Se ríe Rosa. “Creo que eso que me cuentas son casos aislados, aunque ayer mismo escuché a un preso sudamericano que estaba en la piscina: ‘Si me mandan a mi país me suicido’. Cierto es que nuestras prisiones son las mejores de Europa. Tienen todos los derechos excepto pisar la calle. Pero sí he visto casos en que reclusos sienten aquello como su casa, como si no quisieran salir de allí”.

Le recuerdo aquellos años duros de los setenta, cuando los presos formaron la COPEL para reivindicar sus derechos. “Todo cambió cuando los presos se amotinaron en varios centros penitenciarios, tomaron rehenes, subieron a la azotea e incluso los líderes lograron que les llevasen unos gramos de heroína. Muchos intelectuales como García Calvo se unieron a las protestas. A partir de ahí todo mejoró”. 

Rosa me mira pensativa: “He leído sobre ello. Eso forma parte de la historia negra de los años de la dictadura. Hoy los objetivos, aunque son difíciles, están claros; que salgan de la prisión reinsertados”.
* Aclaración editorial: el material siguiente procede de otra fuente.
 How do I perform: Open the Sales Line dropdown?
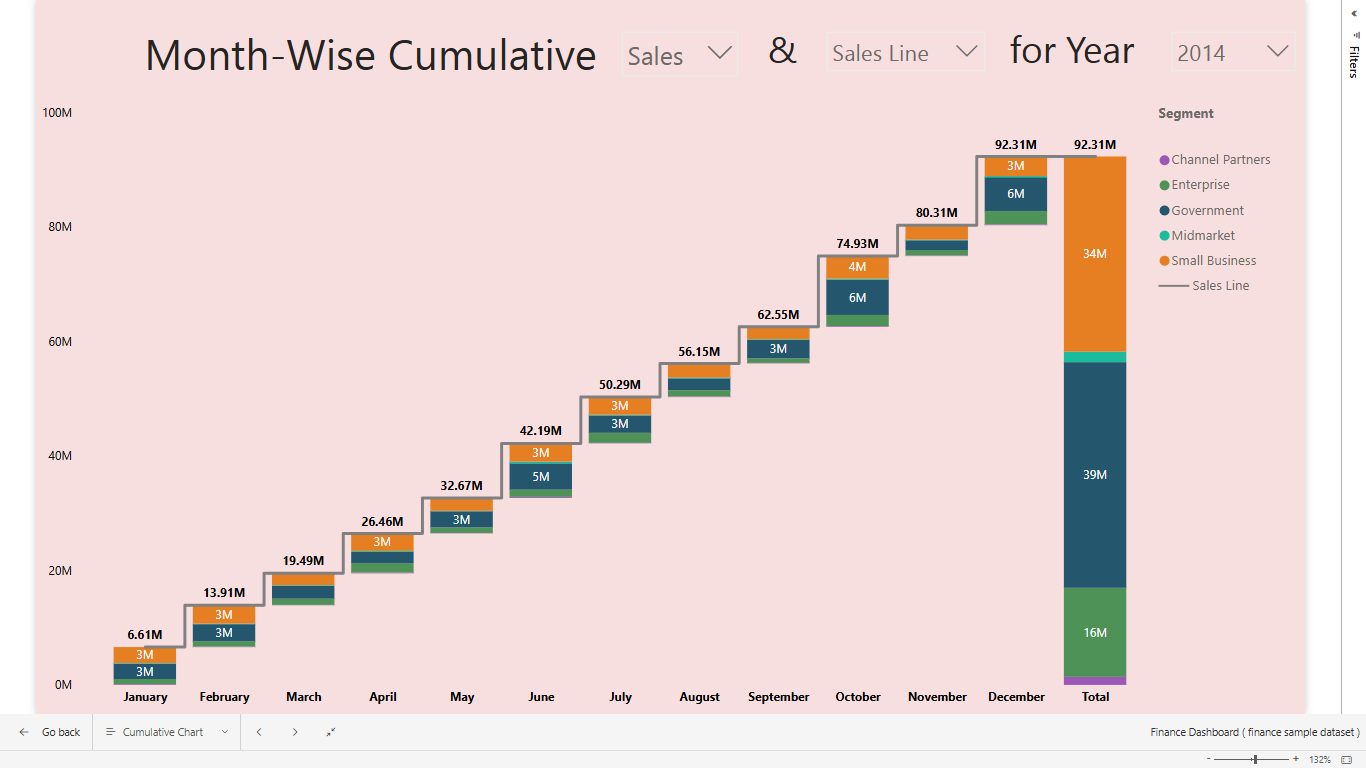pyautogui.click(x=904, y=52)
Es inevitable, le toco el tema de las drogas. Me cuenta: “Eso sí engendra mucha violencia. Por muchos registros que hagamos, siempre circula. No olvides que una papelina dentro cuesta cuatro o cinco veces más que en la calle. Por ejemplo, el otro día en el patio apuñalaron a un posible camello y ¿sabes de qué era el arma?, pues estaba hecha con el hueso de una costilleta”. Se ríe Rosa y añade: “Me contó un interno que había sido traficante, que nunca le pillaron a pesar de muchas redadas. ¿Y sabes dónde lo escondía? En un hueso también; pero en un hueso dentro del caldo”.

(Le pregunto: “¿Te habrán pasado muchas cosas?”. Guarda silencio y responde: “Te juro que no se me va de la mente, aquella mañana de no hace tanto en que fui a abrir la celda; ¡cielo santo!, allí estaba un joven de veinte años colgado de una sábana. Esa imagen todavía me persigue”.

“Rosa, cuéntame del amor en la cárcel”. Me dice: “Allí todo es rápido, los internos aprovechan los breves momentos en que conviven con ellas. Se cartean y se hacen novios. Allí está todo muy a flor de piel”.

Le insisto: “Colegas tuyos me contaron que asesinos y gente así, reciben muchas cartas y propuestas de mujeres”. “¡Qué te voy a decir! Vivimos tiempos desquiciados y el morbo está en alza…”)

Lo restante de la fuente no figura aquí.